## Instrucciones de tarea:
Dispón como tabla Markdown el tramo de las entradas que va desde la línea que contiene "Open the YouTube export tab icon" hasta la que contiene "Looking at the screenshot, I should click(169, 135).", ambas incluidas, con la columna n para el número de fila y la columna Línea para el texto. Omite las líneas en blanco.

(Registros de posiciones objetivo)
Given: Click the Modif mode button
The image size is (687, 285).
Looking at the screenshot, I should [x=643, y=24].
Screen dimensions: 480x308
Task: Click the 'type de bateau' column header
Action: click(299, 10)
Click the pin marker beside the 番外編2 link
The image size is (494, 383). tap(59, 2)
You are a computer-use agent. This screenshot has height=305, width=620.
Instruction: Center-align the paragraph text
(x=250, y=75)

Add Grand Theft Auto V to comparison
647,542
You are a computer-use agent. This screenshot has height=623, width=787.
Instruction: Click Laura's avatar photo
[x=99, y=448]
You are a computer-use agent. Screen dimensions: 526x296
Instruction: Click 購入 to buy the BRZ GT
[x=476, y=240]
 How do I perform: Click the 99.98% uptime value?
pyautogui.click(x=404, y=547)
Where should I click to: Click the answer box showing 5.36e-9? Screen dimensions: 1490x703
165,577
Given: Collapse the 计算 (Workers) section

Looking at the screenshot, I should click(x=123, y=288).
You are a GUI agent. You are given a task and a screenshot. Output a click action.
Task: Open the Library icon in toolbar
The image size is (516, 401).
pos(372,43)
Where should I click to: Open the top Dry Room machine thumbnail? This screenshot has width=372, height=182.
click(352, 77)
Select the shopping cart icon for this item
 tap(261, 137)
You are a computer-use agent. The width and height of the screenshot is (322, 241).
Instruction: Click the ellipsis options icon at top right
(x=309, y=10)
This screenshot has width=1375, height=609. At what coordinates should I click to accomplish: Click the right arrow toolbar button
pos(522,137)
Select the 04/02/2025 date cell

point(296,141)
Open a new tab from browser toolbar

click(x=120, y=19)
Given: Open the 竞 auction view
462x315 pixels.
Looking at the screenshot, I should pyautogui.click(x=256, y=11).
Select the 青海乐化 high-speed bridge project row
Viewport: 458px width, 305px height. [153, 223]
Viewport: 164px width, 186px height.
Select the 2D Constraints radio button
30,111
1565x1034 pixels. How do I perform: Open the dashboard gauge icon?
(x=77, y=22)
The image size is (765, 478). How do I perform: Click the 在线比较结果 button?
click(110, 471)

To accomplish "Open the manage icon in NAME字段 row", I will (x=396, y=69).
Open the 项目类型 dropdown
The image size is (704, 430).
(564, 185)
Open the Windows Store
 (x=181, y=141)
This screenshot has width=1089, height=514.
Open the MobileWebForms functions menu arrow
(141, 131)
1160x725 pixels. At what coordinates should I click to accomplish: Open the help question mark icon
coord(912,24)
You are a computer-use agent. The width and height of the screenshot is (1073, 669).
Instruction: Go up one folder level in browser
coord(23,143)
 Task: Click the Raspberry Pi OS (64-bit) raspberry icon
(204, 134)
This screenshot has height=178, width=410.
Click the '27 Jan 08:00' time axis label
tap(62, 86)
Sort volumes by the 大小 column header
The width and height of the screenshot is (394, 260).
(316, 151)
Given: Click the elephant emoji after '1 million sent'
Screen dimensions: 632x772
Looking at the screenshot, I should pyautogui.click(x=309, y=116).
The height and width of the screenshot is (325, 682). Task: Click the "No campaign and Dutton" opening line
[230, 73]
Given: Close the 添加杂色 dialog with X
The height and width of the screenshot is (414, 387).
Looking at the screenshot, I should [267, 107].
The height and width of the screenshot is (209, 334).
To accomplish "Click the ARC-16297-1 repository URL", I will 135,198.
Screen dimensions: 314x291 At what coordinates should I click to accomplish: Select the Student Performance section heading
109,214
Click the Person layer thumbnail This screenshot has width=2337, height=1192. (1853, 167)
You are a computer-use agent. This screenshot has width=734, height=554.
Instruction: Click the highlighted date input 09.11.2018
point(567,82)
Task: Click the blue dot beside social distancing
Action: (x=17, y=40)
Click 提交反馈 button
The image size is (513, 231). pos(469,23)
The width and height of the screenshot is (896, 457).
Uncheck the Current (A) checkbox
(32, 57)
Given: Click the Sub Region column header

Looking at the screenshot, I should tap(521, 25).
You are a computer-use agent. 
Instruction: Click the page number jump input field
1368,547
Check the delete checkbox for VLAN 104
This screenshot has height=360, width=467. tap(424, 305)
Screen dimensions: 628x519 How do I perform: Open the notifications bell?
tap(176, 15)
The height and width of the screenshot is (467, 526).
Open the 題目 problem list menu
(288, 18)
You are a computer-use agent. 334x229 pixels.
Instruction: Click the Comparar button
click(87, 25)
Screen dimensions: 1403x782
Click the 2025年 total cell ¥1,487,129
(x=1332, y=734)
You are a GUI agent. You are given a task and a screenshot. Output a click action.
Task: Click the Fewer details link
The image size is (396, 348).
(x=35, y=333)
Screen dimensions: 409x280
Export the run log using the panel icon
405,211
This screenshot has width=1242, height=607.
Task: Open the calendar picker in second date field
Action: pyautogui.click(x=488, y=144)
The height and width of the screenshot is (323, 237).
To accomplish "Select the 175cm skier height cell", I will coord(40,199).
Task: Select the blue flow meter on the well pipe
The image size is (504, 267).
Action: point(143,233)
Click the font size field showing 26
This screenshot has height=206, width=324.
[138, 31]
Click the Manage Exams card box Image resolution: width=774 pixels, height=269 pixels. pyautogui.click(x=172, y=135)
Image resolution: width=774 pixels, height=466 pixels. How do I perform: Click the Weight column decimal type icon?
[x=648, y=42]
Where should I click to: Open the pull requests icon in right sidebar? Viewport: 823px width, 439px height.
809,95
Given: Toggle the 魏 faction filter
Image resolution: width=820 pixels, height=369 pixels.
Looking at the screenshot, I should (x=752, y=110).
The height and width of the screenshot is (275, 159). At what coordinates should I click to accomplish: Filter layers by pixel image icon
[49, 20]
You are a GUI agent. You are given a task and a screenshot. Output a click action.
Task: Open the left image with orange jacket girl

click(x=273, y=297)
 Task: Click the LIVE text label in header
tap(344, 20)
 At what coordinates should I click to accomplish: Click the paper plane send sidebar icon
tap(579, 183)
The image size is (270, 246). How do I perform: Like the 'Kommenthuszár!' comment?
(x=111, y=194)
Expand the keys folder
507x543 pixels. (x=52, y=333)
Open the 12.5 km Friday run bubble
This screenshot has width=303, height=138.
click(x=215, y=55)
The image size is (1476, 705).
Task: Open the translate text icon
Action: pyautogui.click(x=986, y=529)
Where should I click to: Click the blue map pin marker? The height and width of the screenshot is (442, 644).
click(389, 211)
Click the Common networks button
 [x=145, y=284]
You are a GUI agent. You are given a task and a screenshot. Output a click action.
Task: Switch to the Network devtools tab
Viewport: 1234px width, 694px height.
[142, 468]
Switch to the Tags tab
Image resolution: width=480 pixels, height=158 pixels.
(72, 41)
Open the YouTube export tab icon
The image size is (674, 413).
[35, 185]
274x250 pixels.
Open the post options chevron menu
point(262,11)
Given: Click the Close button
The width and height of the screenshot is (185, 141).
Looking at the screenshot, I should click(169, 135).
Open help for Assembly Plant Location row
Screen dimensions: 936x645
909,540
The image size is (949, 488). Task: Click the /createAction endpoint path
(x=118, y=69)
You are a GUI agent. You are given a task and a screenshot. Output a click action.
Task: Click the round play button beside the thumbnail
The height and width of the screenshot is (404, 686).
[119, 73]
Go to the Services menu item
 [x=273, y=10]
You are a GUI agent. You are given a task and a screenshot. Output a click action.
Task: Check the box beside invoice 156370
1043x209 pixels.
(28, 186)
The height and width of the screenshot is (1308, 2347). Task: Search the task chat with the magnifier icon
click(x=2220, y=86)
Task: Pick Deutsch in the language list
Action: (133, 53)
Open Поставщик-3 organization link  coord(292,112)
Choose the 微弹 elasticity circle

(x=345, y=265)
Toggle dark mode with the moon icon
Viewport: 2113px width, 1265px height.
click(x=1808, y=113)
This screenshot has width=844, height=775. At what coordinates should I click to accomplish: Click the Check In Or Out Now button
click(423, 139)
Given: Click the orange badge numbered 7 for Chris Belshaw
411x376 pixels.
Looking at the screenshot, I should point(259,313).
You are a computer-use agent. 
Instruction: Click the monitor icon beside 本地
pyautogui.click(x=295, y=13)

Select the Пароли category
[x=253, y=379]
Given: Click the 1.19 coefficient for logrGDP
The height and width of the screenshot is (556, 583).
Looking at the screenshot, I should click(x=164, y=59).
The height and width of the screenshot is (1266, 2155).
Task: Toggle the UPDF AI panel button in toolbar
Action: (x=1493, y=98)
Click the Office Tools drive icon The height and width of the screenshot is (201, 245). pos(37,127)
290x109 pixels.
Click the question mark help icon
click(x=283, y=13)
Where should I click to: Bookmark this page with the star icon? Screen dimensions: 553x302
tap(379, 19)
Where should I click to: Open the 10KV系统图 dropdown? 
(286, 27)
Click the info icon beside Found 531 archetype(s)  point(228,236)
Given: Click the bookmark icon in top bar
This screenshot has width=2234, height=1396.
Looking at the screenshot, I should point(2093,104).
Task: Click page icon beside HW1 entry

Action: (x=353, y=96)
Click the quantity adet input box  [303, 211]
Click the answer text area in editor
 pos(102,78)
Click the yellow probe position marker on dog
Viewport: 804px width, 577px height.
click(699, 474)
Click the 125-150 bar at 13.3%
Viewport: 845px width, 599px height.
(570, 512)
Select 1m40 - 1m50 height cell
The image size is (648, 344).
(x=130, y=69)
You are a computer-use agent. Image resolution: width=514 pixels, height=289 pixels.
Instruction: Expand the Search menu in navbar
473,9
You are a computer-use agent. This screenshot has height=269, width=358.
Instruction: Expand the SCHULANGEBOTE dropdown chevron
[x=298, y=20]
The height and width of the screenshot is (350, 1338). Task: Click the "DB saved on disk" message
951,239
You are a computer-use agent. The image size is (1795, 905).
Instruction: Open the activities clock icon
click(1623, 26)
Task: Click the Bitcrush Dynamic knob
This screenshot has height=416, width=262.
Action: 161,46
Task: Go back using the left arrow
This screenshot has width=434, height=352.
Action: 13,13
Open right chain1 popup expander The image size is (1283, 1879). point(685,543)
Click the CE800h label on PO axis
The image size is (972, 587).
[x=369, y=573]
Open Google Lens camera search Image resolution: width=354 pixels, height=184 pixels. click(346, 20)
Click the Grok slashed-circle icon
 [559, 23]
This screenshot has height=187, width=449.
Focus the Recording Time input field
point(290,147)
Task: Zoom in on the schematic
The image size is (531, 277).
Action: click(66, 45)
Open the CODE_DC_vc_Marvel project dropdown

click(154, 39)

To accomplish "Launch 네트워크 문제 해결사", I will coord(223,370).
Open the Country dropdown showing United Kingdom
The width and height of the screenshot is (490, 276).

## Resultado de tarea:
| n | Línea |
|---|---|
| 1 | Open the YouTube export tab icon |
| 2 | The image size is (674, 413). |
| 3 | [35, 185] |
| 4 | 274x250 pixels. |
| 5 | Open the post options chevron menu |
| 6 | point(262,11) |
| 7 | Given: Click the Close button |
| 8 | The width and height of the screenshot is (185, 141). |
| 9 | Looking at the screenshot, I should click(169, 135). |